# Job opportunities for civilian boyfriend in Borden?



## blbenzies (3 May 2014)

Hey everyone. I've seen a lot of people get support here for family-based predicaments so I'm hoping to gain some advice from you guys! I'm moving to Borden for an indefinite amount of time while I wait for my QL3s for Med Tech and the SO (We were almost common-law! They're yanking me right before we hit our year-long status.. :) wants to move along with me. He doesn't have any trades (yet, he's accepted to college next year), just a high school diploma, but is labour-inclined (i.e. has worked on service rigs, farmer, fisherman, carpenter, construction, flooring, etc.). Jack of all trades, master of none type deal. I looked a little bit into jobs in Borden and they look pretty bleak. Are the surrounding areas more lucrative for SOs? I understand a lot of female SOs work from home but that isn't really an option for us. Where would the best place for us to start looking? 
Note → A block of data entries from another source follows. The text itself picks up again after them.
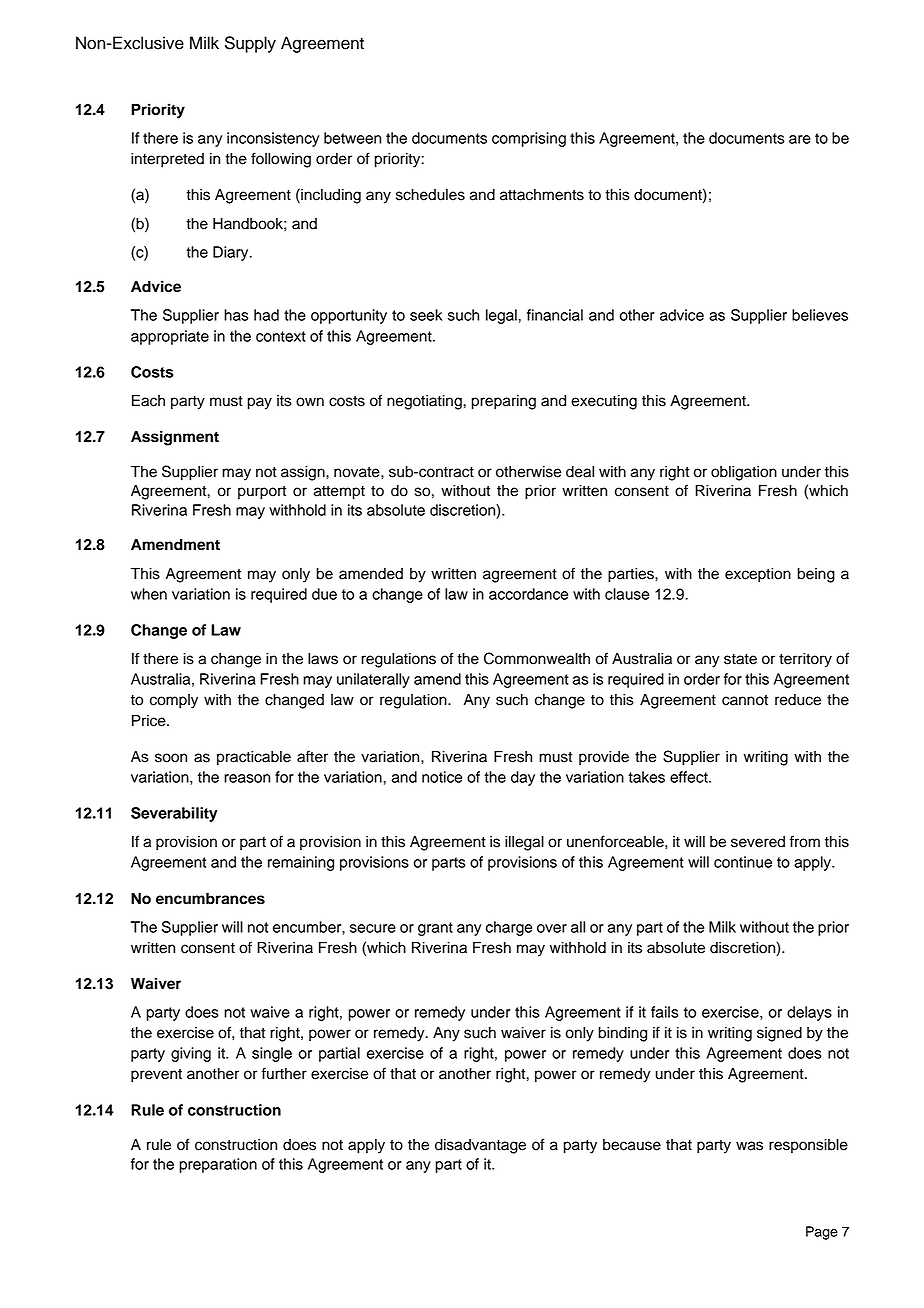 This screenshot has height=1308, width=924. Describe the element at coordinates (537, 658) in the screenshot. I see `Commonwealth` at that location.
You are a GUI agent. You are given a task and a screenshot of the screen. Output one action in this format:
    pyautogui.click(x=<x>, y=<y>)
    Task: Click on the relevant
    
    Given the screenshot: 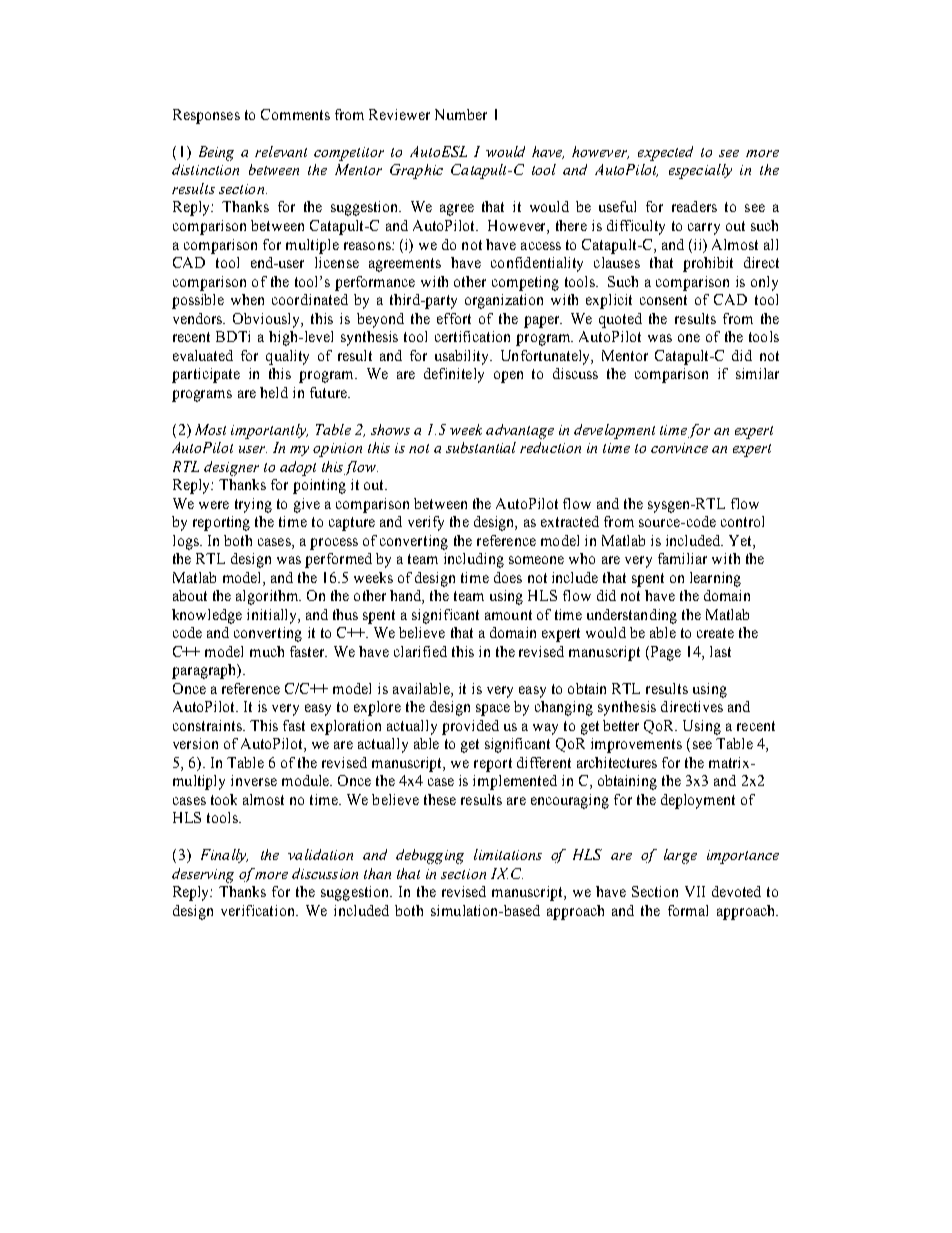 What is the action you would take?
    pyautogui.click(x=281, y=151)
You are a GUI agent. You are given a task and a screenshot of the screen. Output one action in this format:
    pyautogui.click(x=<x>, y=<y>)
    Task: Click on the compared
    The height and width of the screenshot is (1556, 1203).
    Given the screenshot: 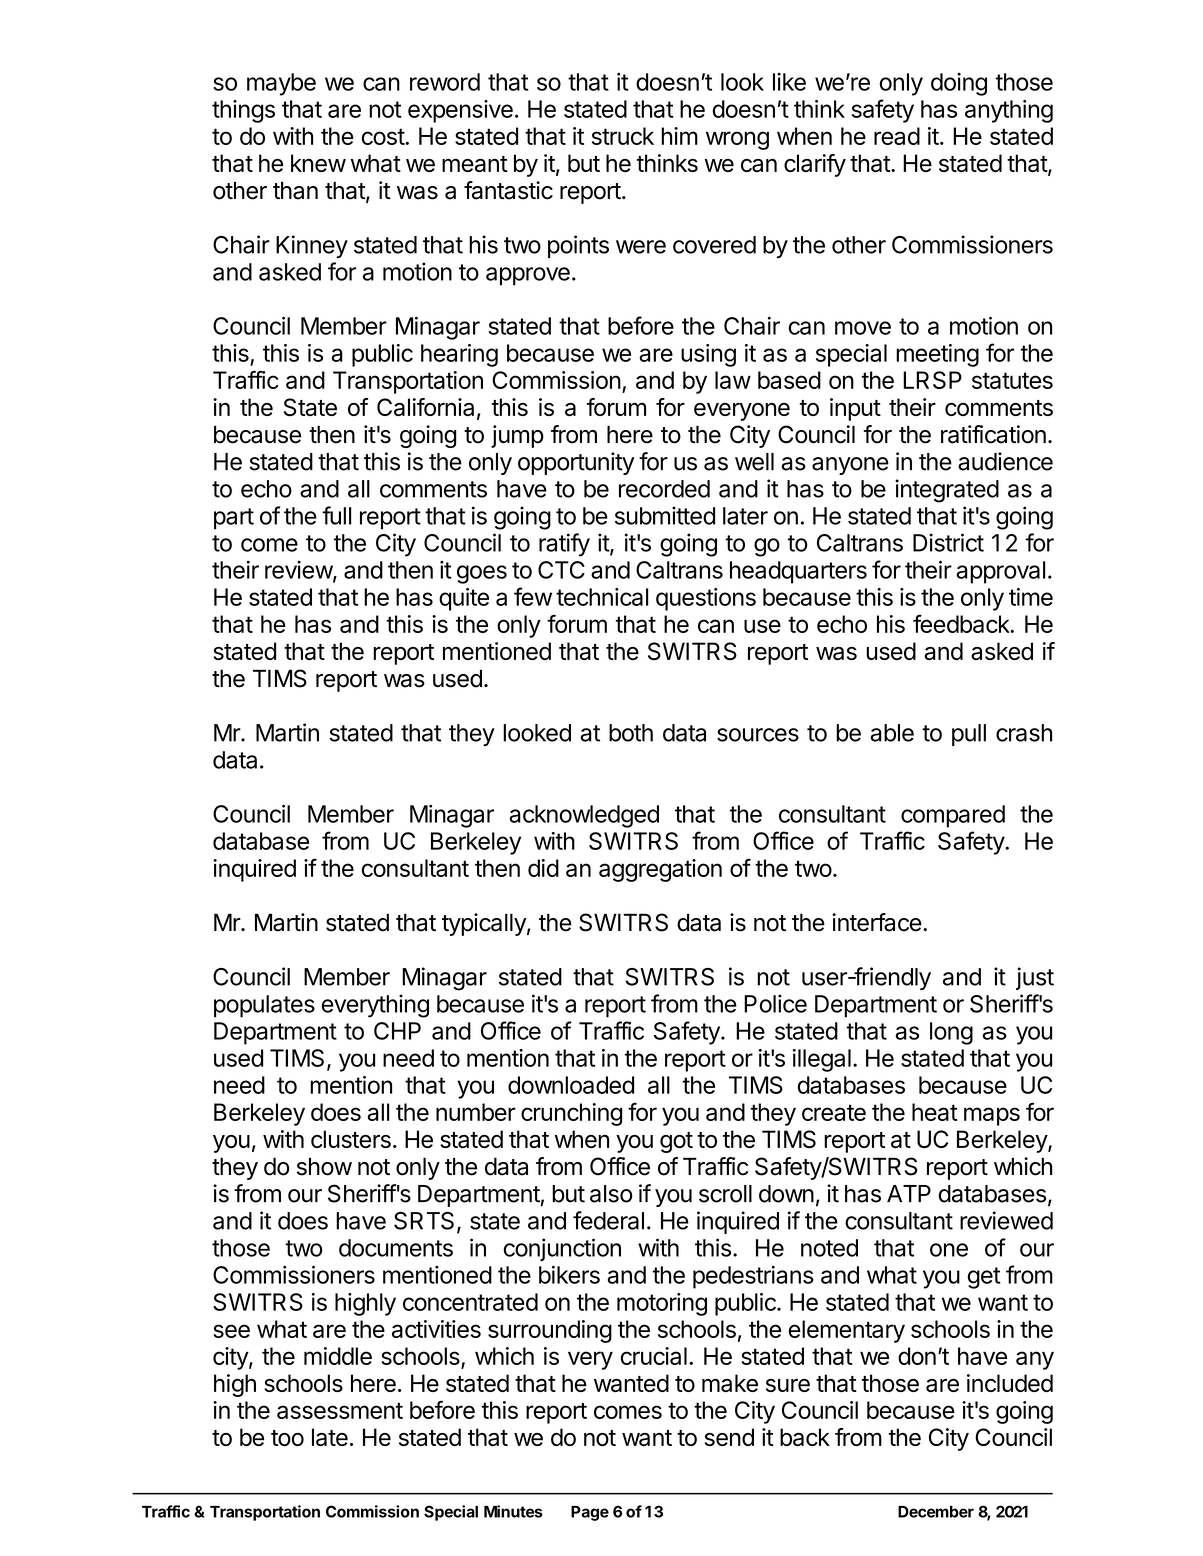 What is the action you would take?
    pyautogui.click(x=953, y=816)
Outside my applying for a PMQ, if unsuccessful, he/we will need a place to rent likely. Any advice for that as well? Going to Moncton for 5.5 months for PCP, I suppose it would make more sense for him to stay in Borden..? I'm not sure, as this is my first taste of Regs haha, and everyone at my losing unit is relatively unhelpful, shrugging their shoulders. I hope I haven't missed a thread that can already help me with this, I literally scaled through all 12 or so pages last night haha! 

Thanks in advance for any help at all everyone!


----------



## jeffb (3 May 2014)

Borden is close to Barrie and Aliston where there is a ton of employment. There is also quite a bit of seasonal, low-skilled work in the Collingwood area. There are certainly worse places to be looking for a job.


----------



## MJP (3 May 2014)

blbenzies said:
			
		

> Hey everyone. I've seen a lot of people get support here for family-based predicaments so I'm hoping to gain some advice from you guys! I'm moving to Borden for an indefinite amount of time while I wait for my QL3s for Med Tech and the SO (We were almost common-law! They're yanking me right before we hit our year-long status.. :) wants to move along with me. He doesn't have any trades (yet, he's accepted to college next year), just a high school diploma, but is labour-inclined (i.e. has worked on service rigs, farmer, fisherman, carpenter, construction, flooring, etc.). Jack of all trades, master of none type deal. I looked a little bit into jobs in Borden and they look pretty bleak. Are the surrounding areas more lucrative for SOs? I understand a lot of female SOs work from home but that isn't really an option for us. Where would the best place for us to start looking?
> 
> 
> Thanks in advance for any help at all everyone!



The 1 year mark for CL doesn't end just because you are not there.  As long as you resided with him before you are posted you are GTG and the time continues.


----------



## blbenzies (4 May 2014)

Thank you for your replies, I will look into those places mentioned! As for CL, I've heard that a number of documents will suffice to prove so. Is it true that a simple letter from your landlord stating you've lived there a year counts as proof?

Also, could someone explain to us about what IR housing is? I see a lot of places saying it is available for IR military personnel. Are we eligible to apply to these places or no? Thank you again!


----------



## sarahsmom (4 May 2014)

IR is Imposed Restrictions, and means the member moves to the new place while your family stays behind at the old place. Usually you will not be eligible until the first posting after the one after your 3s. Ideally you stay in the shacks (when they are available) but sometimes you may get a hotel room or apartment type place.


----------